* _Tamamlanacak Alıştırmalar_:
1 - 2030 otomobilleri konulu makaleye göre florür pil teknolojisi, aynı ağırlık ve boyuttaki lityum iyon pillere kıyasla kaç kat daha yüksek enerji sağlayacak şekilde tasarlanmaktadır?
2 - 2030 otomobilleri konulu makaleden, "Bunlardan ilki, diş" sözcüklerini içeren yerle başlayıp "yol kat edebilecek." ile sona eren bölümü hiçbir değişiklik yapmadan aktarınız.

---------- Makale ----------

2030 Yılında Otomobiller Nasıl Olacak?

Zorlu Enerji
Zorlu Enerji
Published in
4 min readJan 31, 2020

Dünyada son yıllarda yükselişte olan konulardan biri haline gelen çevre duyarlılığı, giderek daha çok önem kazanmaya başlıyor. Bununla beraber özellikle Türkiye gibi Avrupa ülkeleri, enerji konusunda güneş enerjisi ve rüzgar enerjisi gibi çevreci enerji kaynaklarına önem veriyor. Hal böyle olunca yüksek enerji tüketimi olan araçların da gelecekte büyük bir değişime uğraması bekleniyor. 2030’lu yıllarda otomobillerin nasıl olacağını anlamak için ilk olarak elektrikli araçlara ve gelişen teknolojilere bakılması gerekiyor.

Elektrikli Araçlar Yolların Hakimi Olacak

Çok sayıda Avrupa ülkesi, kademeli olarak fosil yakıtlı araçların azalması için çalışmalara başladı. Birçok hükümet, fosil yakıtlı araçların yasaklanacağını duyuruyor. Bununla birlikte 100 yılı aşkın süredir otomobil üreten BMW, Mercedes ve Volkswagen gibi otomotiv grupları, elektrikli otomobil üreteceklerini duyurdu. Ayrıca Zorlu Holding, Turkcell, BMC, Anadolu Holding ve Türkiye Odalar ve Borsalar Birliği’nin işbirliği ile ortaya çıkan Türkiye’nin Otomobili Girişim Grubu (TOGG) da 2020’li yıllarda Türkiye’nin ilk elektrikli otomobilini üretecek. Bu gelişmeler ışığında 2030’lu yıllarda Avrupa’da satılan araçların çok büyük kısmının elektrikli olacağını söylemek mümkün.

Batarya Teknolojileri İçin Alternatif Yöntemler Gelişecek

Elektrikli otomobillerle ilgili en önemli tartışmaların başında batarya teknolojisi geliyor. Günümüzde cep telefonu, bilgisayar, medikal araçlar gibi alanlarda olduğu gibi otomobillerde de çok büyük oranda lityum iyon pil teknolojisi kullanılıyor. Ancak dünya genelinde tespit edilen lityum yataklarının, elektrikli otomobillerin artışı ile ortaya çıkacak ihtiyacı karşılayamayacağı öngörülüyor. Bu nedenle birçok şirket ve üniversite yeni pil teknolojileri üzerinde çalışıyor. Bunlar arasında öne çıkan iki çözüm bulunuyor.

Bunlardan ilki, diş macunlarında da kullanılan florür. Florür, yapısı gereği yüksek sıcaklıklara karşı dayanıklı olmaması nedeniyle elektrikli araçlarda kullanılamıyordu. Ancak yeni teknolojiler sayesinde bu sorun ortadan kalktı. Böylece florür iyon pillerinin geliştirilmesine hız verildi. Şu an geliştirilme aşamasında olan florür pil teknolojisi, aynı ağırlıkta ve boyuttaki lityum iyon pillere göre 8 kat daha yüksek enerji sağlayacak şekilde tasarlanıyor. Yani bu teknoloji başarılı bir şekilde hayata geçirilip kullanılmaya başladığında florür pil kullanılan bir araç, tek şarjla 200 kilometre yerine 1600 kilometre yol kat edebilecek.

---------- Veri Satırları ----------

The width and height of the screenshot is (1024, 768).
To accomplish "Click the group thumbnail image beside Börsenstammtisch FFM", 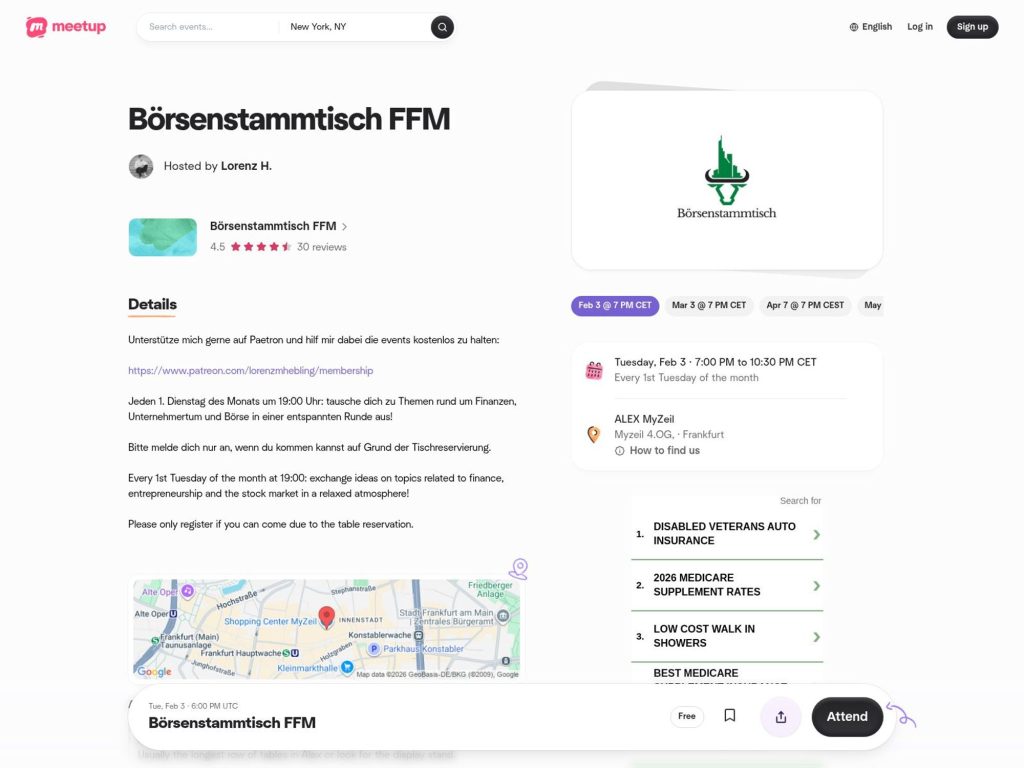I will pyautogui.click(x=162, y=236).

----------
---------- Veri Satırları ----------

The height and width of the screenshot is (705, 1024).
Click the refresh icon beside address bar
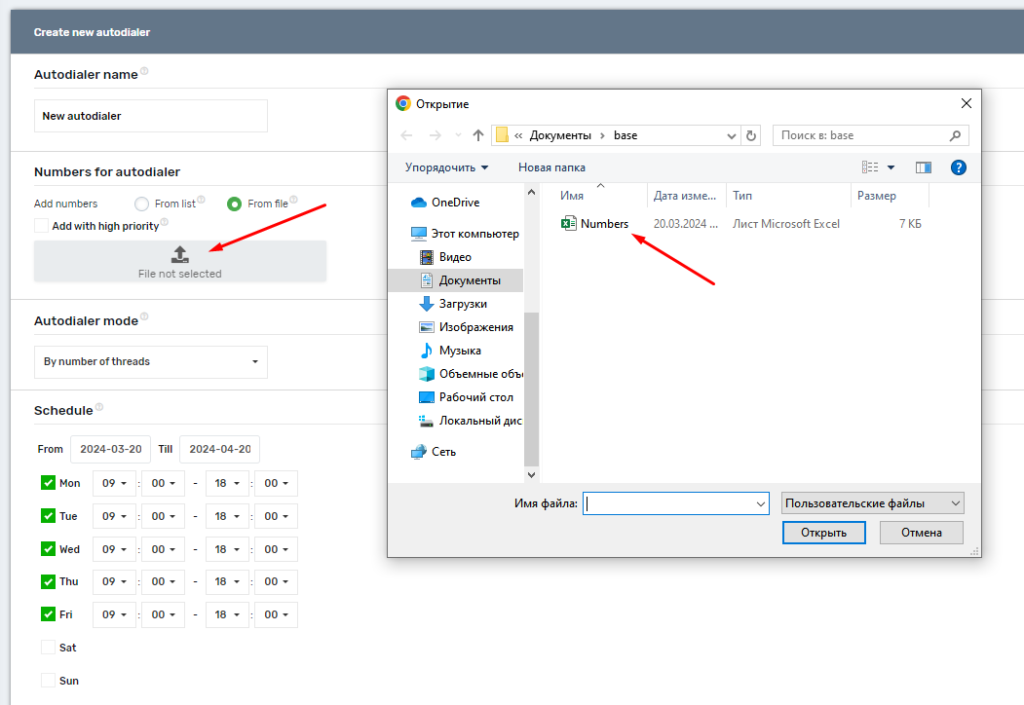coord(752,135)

----------

* _Beklenen Yanıtlar_:
1 - 8 kat daha yüksek enerji sağlayacak şekilde tasarlanmaktadır.

2 -
Bunlardan ilki, diş macunlarında da kullanılan florür. Florür, yapısı gereği yüksek sıcaklıklara karşı dayanıklı olmaması nedeniyle elektrikli araçlarda kullanılamıyordu. Ancak yeni teknolojiler sayesinde bu sorun ortadan kalktı. Böylece florür iyon pillerinin geliştirilmesine hız verildi. Şu an geliştirilme aşamasında olan florür pil teknolojisi, aynı ağırlıkta ve boyuttaki lityum iyon pillere göre 8 kat daha yüksek enerji sağlayacak şekilde tasarlanıyor. Yani bu teknoloji başarılı bir şekilde hayata geçirilip kullanılmaya başladığında florür pil kullanılan bir araç, tek şarjla 200 kilometre yerine 1600 kilometre yol kat edebilecek.